On Thursday 15 January 2015 10:22:47 Al Stone wrote:
Can I restate the position as I hear it, then? I want to make sure I'm understanding what's being said.
What I'm reading seems to say: if an ARMv8 vendor wants Linux support in the upstream kernel, regardless of whether or not it is a mobile or server product, they must submit DT-based patches until such time as ACPI on arm64 is deemed "mature." Do I have that correct?
I was specifically referring to SoC specific device drivers here. It's a bit unclear what a 'vendor' is in this context, but I'd hope that as long as we have basic support for a SoC, other people can build DT blobs for these machines and have them run Linux out of the box.

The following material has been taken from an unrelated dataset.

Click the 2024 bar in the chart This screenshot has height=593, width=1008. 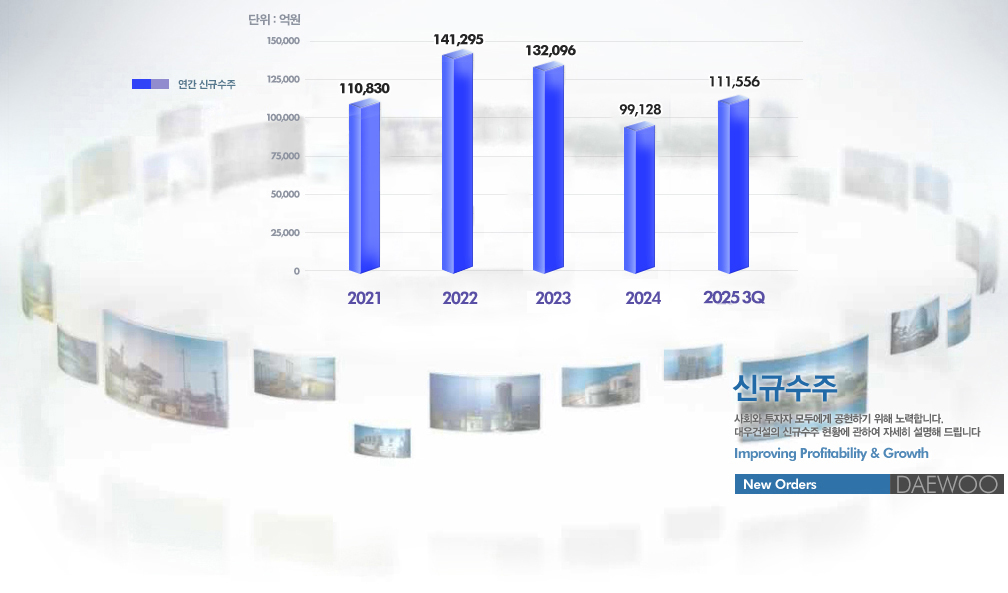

That implies to me that if I want to build an ACPI-only product, there is no way to predict when or if I can get Linux support. And, that if I do want Linux support, and need ACPI for my end-users, I have to maintain both sets of firmware for some unknown time into the future. Is that what was meant?
The firmware is normally not written by the people that do the SoC, and we have very little control over what someone puts in their firmware. Shipping an ACPI-only firmware would still work, but has the danger of breaking if we ever have to make incompatible changes to the way we interpret the ACPI tables and we have to support users that can't upgrade their firmware.
Hopefully we can quickly get to the point where we don't have to make incompatible changes, but I don't think that is realistic from the day we first merge ACPI support.